**Your instructions:** What you return must match the records word for word, except that images are dropped.

Records for this task Block Start

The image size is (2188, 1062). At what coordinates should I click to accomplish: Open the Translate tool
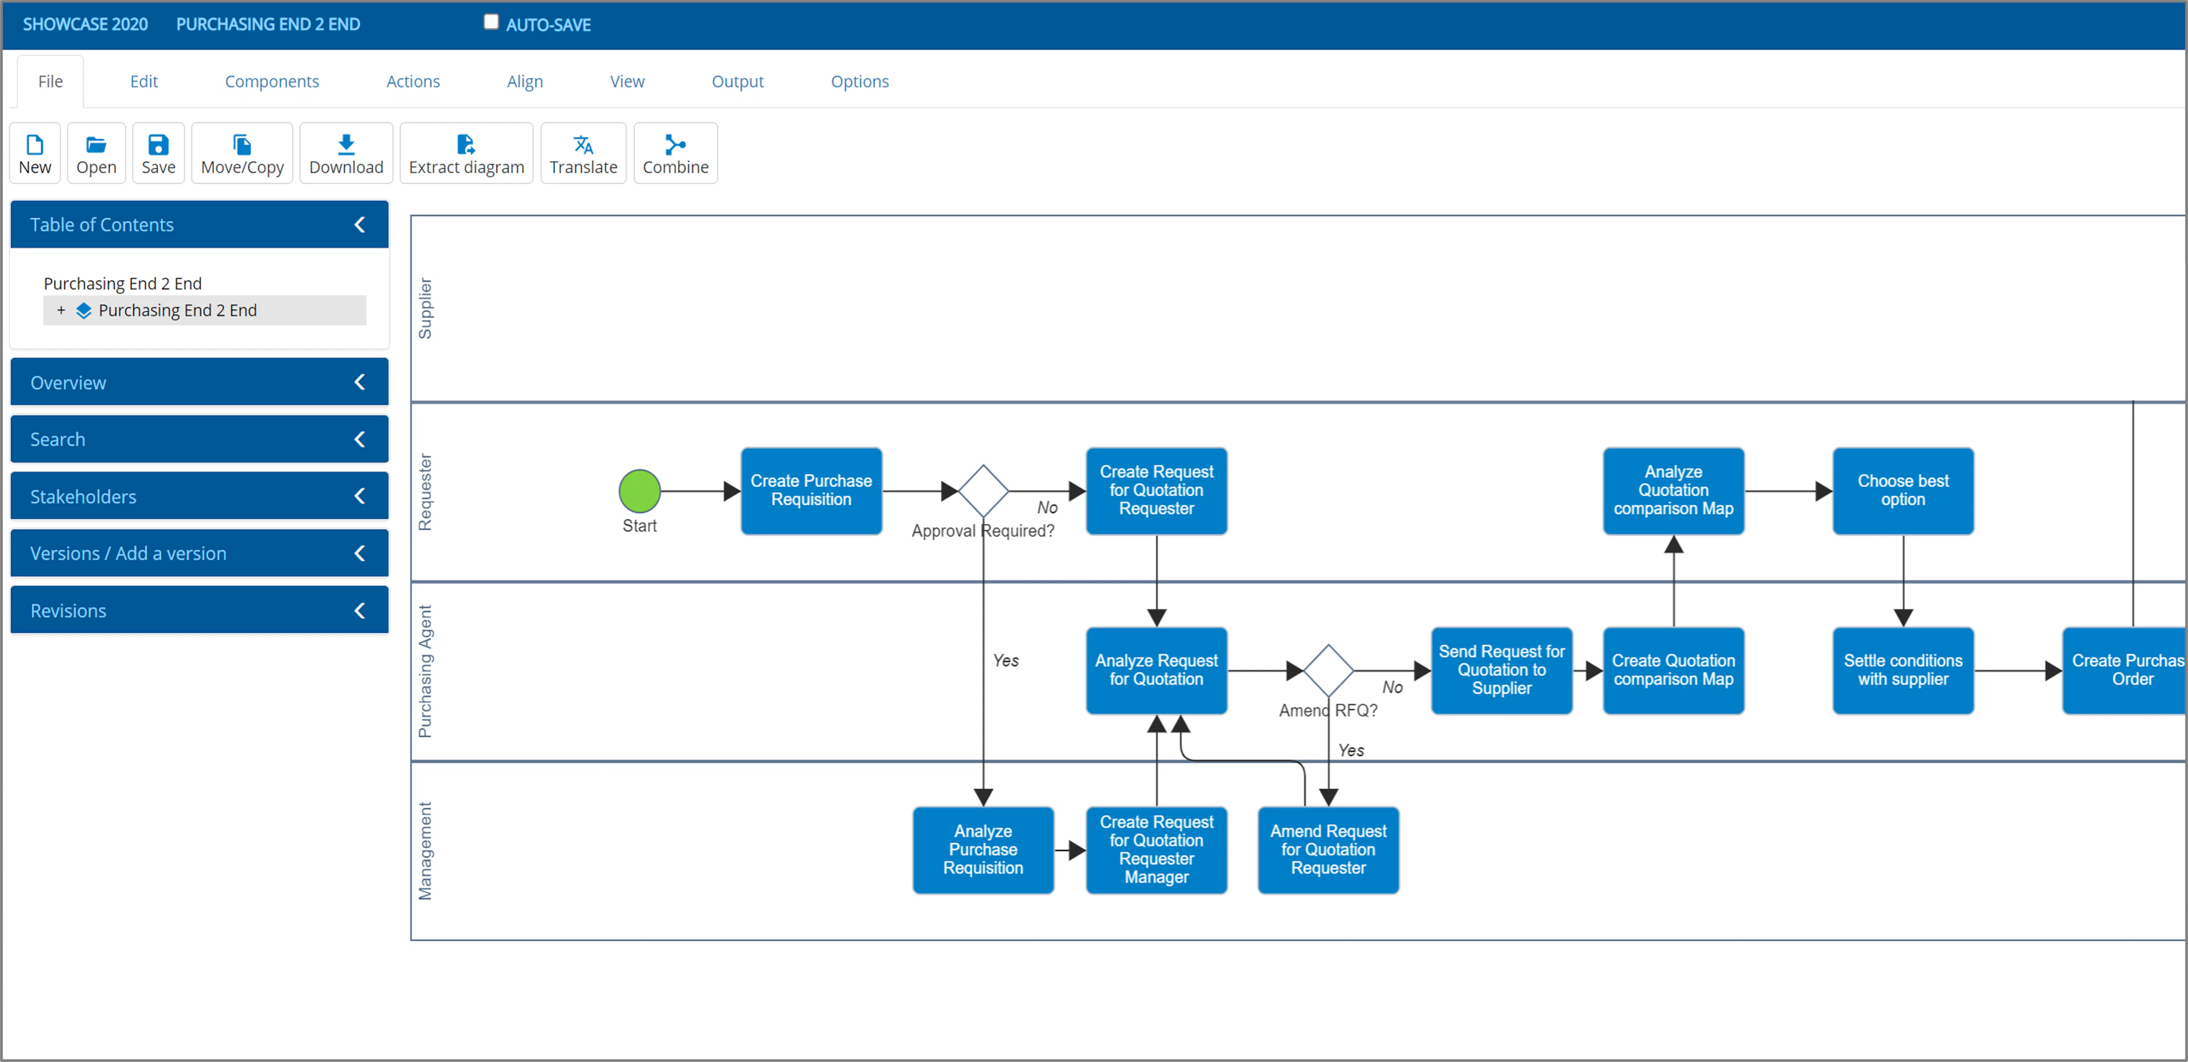click(583, 153)
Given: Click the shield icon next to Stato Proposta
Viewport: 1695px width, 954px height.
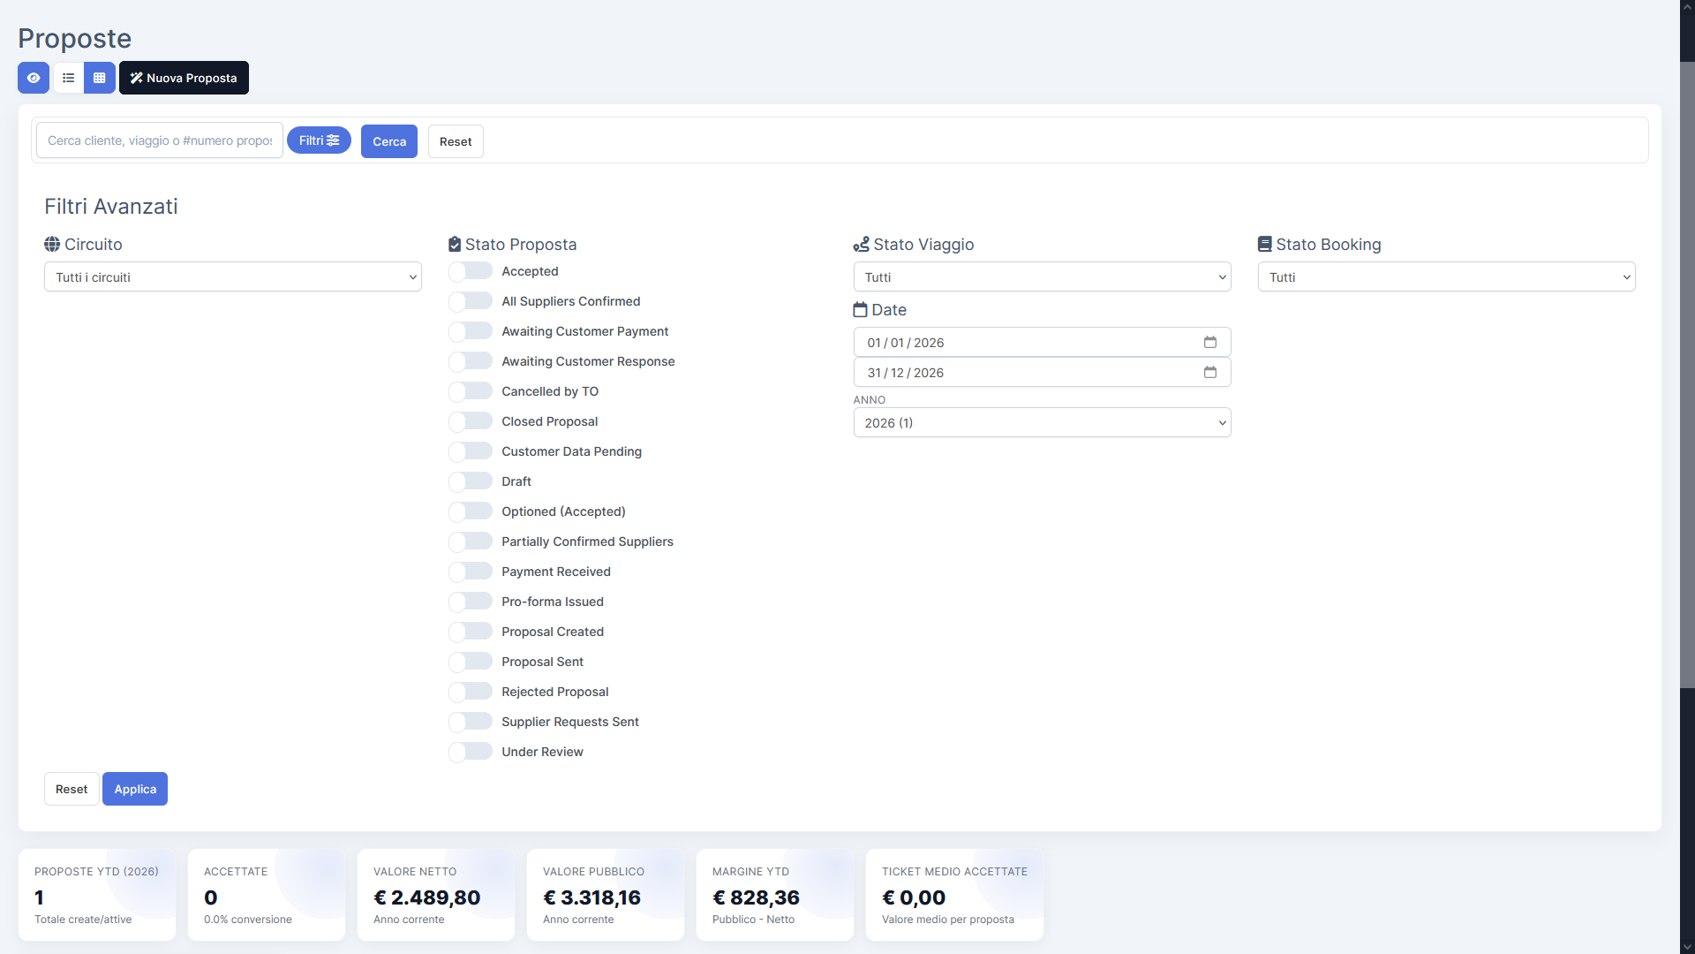Looking at the screenshot, I should pyautogui.click(x=455, y=244).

Records for this task Block End

**Answer to this task:**
The image size is (2188, 1062). At what coordinates should I click to accomplish: Open the Translate tool
click(583, 153)
Given: Click the shield icon next to Stato Proposta
Viewport: 1695px width, 954px height.
Looking at the screenshot, I should pyautogui.click(x=455, y=244).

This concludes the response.